À qui revient le calcul de la révision des prix ? Au titulaire du marché ou à l’acheteur public ?
Dans une question écrite, le sénateur Yannick Botrel demande au ministre de la Cohésion des Territoires si les collectivités, dans le cadre d’un marché public, doivent en lieu et place des titulaires procéder à la révision des prix. Le ministre répond par l’affirmative : le comptable public dans le cadre de ses contrôles pouvant demander à la collectivité, ordonnateur, de procéder à cette révision.
Le sénateur Yannick Botrel souligne une discordance au sujet de la révision des prix dans les marchés publics, entre ce que prévoit le CCAG Travaux et ce qu’indique le Trésor public à certaines collectivités.

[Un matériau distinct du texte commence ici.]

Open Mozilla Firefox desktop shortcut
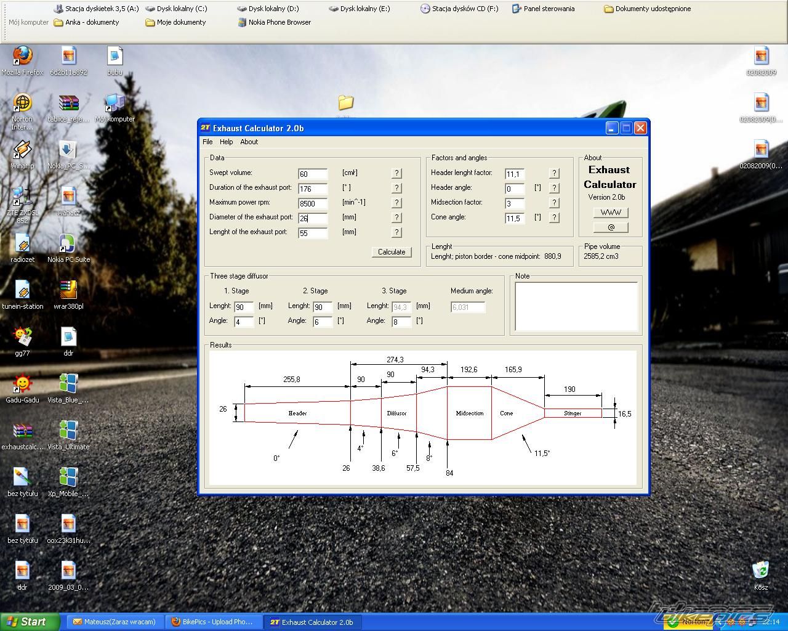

En effet, il précise que le CCAG Travaux prévoit que la révision des prix est « produite par le titulaire du marché ».
Or, il note que le Trésor public a donné consignes à certaines collectivités en leur demandant de procéder elles-mêmes à la révision des prix afin de les « appliquer lors du règlement des factures » et en conséquence de pallier au manquement du titulaire. Le Trésor public s’appuie sur la mise en débet que peut encourir le comptable public en cas d’absence de règlement des sommes dues aux titulaires des marchés.
Cette pratique est donc contestée par certains acheteurs, chargés désormais d’un travail qui ne leur incombe pas et qui récompense le titulaire d’une mission qui ne réalise pas. Selon le sénateur, cette pratique serait même concurrentielle à « certains cabinets comptables en charge de calculer les révisions des prix pour leurs clients ».
Le sénateur demande donc au ministre de l’Action et des Comptes publics (la question a été transmise !) à qui revient le calcul de la révision des prix : au titulaire ou à la collectivité ?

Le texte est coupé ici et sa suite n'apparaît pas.